Temasek is not exactly a model of transparency. It is not listed and as an exempt private company under Singapore law and so is not required to publish audited accounts. What it does publish are figures drawn from summaries of audited accounts of its constituent companies, some of which are listed. Thus the published figures could be considered the truth but perhaps not the whole truth.

Temasek has a history of buying high and selling low. With Shin Corp fiasco, and its controversial acquisition of stakes in Indosat, Global Crossing, ABC Learning and more recently with the suffering of a 31 per cent fall in the value of its portfolio from $185 billion to $127 billion in the eight months to the end of November last year, Temasek has demonstrated time and time again, that it has not made the right decisions with the public monies it manages in its portfolios.

In the light of these controversies and fiascos, Ms. Thomas’ statement that, “only time will tell if we have made the right decisions to deliver sustainable returns on our portfolio as a whole”, epitomises Temasek's unaccountability - particularly when the main test of whether the reserves are well-managed is whether they can be counted on to be drawn down during a recession and not whether they pan out in some mythical 20-year timeline when the markets happen to be booming. In this context, the figures bandied about are not reassuring at all.

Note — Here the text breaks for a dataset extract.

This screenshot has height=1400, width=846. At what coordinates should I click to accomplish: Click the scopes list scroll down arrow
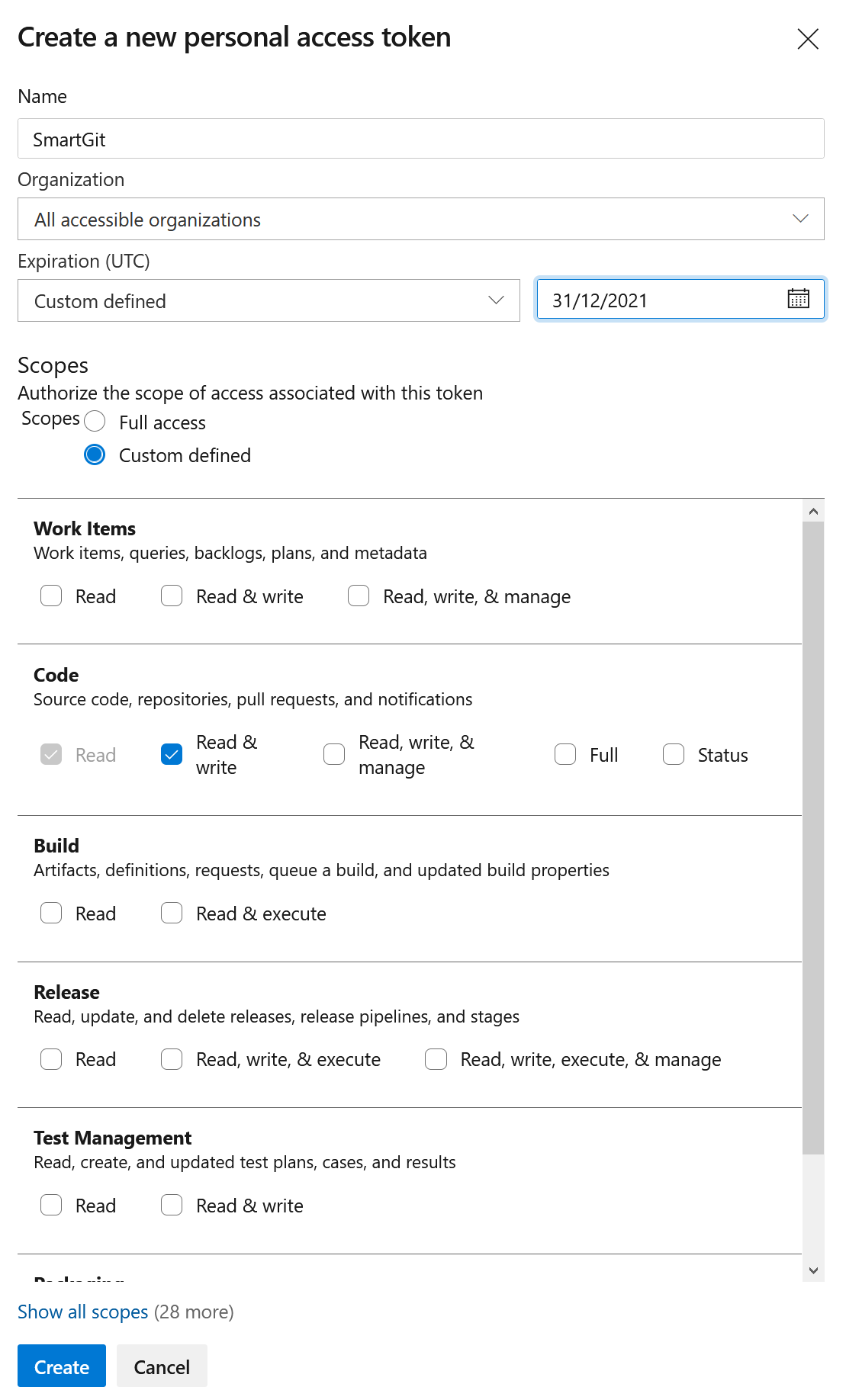pyautogui.click(x=813, y=1270)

Ms, Thomas’ statement further reinforces Mr. Inderjit Singh the MP for Ang Mo Kio GRC statement in parliament, “Should we allow so much of our reserves to be placed with GIC and Temasek, or should reserves be placed in much safer investments managed by people who understand that these are meant to be long term investments”, that we should seriously consider moving our reserves to more conservative investments.

While time has spoken time and time again about the wrong strategic decisions by the leadership at Temasek Holdings, they have started another “time will tell” story with their acquisition of China Construction Bank shares.